La demanda fue presentada por California, Colorado, Kentucky y Nueva Jersey, junto con una coalición de 29 fiscales generales estatales que demandó a Meta en 2023. Los estados sostienen que la compañía engañó al público sobre los riesgos que sus plataformas representan para los usuarios jóvenes y que diseñó determinadas funciones para mantener a niños y adolescentes conectados durante más tiempo.
Meta es una de las compañías más poderosas del sector. Durante el año pasado obtuvo casi USD 201.000 millones en ingresos y, a finales de junio, contaba con más de USD 90.000 millones en efectivo y valores negociables. Según la propia empresa, las posibles sanciones podrían alcanzar USD 1,4 billones.
Esa cifra es un máximo teórico. Un jurado de ocho personas participa con carácter consultivo y la jueza federal Yvonne Gonzalez Rogers tendrá la decisión final. Especialistas legales consideran improbable una sanción capaz de llevar a Meta a la quiebra.
Un antecedente en Nuevo México muestra las posibles consecuencias. Allí un jurado declaró a Meta responsable de 75.000 infracciones a la legislación de protección al consumidor y las multas civiles alcanzaron USD 375 millones. Posteriormente, un juez ordenó otros USD 567 millones por daños relacionados con la salud mental de los jóvenes. La responsabilidad total llegó a USD 942 millones. Meta apeló la decisión.
La empresa rechaza las acusaciones y califica las exigencias económicas de desproporcionadas. Meta sostiene que los estados no demostraron que usuarios hayan sido engañados o perjudicados. También afirma que la verificación de edad es un desafío de toda la industria.
El conflicto incluye una discusión sobre la Sección 230, normativa que protege a las plataformas frente a responsabilidad por contenido de sus usuarios. Los estados cuestionan las decisiones de Meta sobre cómo presenta ese contenido.
Para algunos especialistas, esa diferencia es difícil de sostener. También se debate si esas decisiones de diseño y presentación constituyen expresión protegida por la Primera Enmienda.
El resultado podría tener efectos mayores que una sanción económica. TikTok, YouTube y Snapchat enfrentan litigios por presuntos daños a menores, y existen demandas similares contra la IA generativa, los videojuegos y los juegos sociales.

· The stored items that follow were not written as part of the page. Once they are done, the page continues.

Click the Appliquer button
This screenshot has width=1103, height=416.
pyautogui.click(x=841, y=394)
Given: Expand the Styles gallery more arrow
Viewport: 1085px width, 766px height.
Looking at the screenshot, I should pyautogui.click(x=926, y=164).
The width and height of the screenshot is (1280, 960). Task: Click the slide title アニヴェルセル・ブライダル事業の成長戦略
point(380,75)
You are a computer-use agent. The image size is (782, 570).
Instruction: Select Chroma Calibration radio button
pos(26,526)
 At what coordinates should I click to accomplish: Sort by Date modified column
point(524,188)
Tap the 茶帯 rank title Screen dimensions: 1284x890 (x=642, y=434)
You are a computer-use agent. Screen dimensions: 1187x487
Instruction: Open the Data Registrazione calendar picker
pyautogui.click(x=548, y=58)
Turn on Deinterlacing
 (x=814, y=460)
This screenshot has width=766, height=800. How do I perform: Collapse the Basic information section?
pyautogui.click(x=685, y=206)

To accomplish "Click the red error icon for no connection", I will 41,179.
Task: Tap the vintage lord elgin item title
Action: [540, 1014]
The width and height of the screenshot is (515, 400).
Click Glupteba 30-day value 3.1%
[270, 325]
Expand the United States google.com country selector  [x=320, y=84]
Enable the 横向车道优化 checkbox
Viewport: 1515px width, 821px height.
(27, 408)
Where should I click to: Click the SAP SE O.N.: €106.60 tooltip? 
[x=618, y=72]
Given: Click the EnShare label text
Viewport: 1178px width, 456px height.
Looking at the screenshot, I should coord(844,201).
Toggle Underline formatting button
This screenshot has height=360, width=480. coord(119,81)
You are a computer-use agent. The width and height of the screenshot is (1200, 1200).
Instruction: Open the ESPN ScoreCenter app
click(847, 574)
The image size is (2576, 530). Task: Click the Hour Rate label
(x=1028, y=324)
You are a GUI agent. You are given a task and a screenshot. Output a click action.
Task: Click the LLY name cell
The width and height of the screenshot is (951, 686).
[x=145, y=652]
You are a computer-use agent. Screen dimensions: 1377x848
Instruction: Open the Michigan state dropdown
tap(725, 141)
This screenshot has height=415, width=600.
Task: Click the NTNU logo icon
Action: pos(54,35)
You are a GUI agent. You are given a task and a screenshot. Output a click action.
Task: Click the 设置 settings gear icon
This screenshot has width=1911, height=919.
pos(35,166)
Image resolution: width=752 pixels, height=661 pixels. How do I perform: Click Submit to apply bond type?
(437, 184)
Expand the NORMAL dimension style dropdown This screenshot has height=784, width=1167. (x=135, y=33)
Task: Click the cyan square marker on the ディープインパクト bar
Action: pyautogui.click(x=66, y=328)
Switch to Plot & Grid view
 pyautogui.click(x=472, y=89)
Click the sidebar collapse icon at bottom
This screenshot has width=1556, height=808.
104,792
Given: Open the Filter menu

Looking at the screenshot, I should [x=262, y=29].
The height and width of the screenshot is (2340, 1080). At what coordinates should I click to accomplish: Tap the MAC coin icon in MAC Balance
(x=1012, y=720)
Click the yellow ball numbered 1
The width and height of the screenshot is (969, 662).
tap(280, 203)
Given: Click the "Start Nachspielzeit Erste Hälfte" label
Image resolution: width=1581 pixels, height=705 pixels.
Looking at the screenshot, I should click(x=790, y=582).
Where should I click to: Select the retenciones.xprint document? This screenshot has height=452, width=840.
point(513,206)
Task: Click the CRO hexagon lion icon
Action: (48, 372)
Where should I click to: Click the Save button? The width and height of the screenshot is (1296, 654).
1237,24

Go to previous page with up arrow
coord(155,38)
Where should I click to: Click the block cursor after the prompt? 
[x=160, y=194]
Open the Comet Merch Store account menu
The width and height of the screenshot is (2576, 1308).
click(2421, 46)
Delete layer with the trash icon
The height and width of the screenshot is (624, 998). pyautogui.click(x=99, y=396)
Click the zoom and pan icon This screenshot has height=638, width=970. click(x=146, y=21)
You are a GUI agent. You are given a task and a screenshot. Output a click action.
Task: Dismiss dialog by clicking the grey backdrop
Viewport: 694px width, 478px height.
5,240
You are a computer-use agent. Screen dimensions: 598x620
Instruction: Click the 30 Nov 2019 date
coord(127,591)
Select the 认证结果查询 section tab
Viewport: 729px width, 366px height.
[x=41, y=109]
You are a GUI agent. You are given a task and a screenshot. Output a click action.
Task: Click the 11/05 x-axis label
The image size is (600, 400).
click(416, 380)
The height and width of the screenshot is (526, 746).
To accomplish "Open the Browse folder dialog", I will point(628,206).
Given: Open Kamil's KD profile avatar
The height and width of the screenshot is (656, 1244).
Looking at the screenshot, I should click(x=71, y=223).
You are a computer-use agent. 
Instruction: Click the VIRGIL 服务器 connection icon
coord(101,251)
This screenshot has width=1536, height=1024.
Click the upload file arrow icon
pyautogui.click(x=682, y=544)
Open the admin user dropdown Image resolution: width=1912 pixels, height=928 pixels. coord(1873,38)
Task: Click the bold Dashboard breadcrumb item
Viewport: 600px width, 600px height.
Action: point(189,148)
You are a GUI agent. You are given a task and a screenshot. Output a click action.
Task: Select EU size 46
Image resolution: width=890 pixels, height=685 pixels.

Por eso, el proceso de Oakland podría convertirse en un precedente para evaluar cómo las empresas tecnológicas diseñan sus productos y qué responsabilidad tienen por sus efectos. Una decisión contra Meta podría abrir nuevas vías legales contra compañías de otros segmentos.
El caso también podría influir en futuras regulaciones sobre diseño de plataformas, protección de menores, privacidad y mecanismos destinados a mantener la atención de los usuarios. En definitiva, el caso pone en juego miles de millones de dólares para una de las empresas más poderosas del mundo y podría redefinir los límites legales de la tecnología digital y la responsabilidad empresarial tecnológica.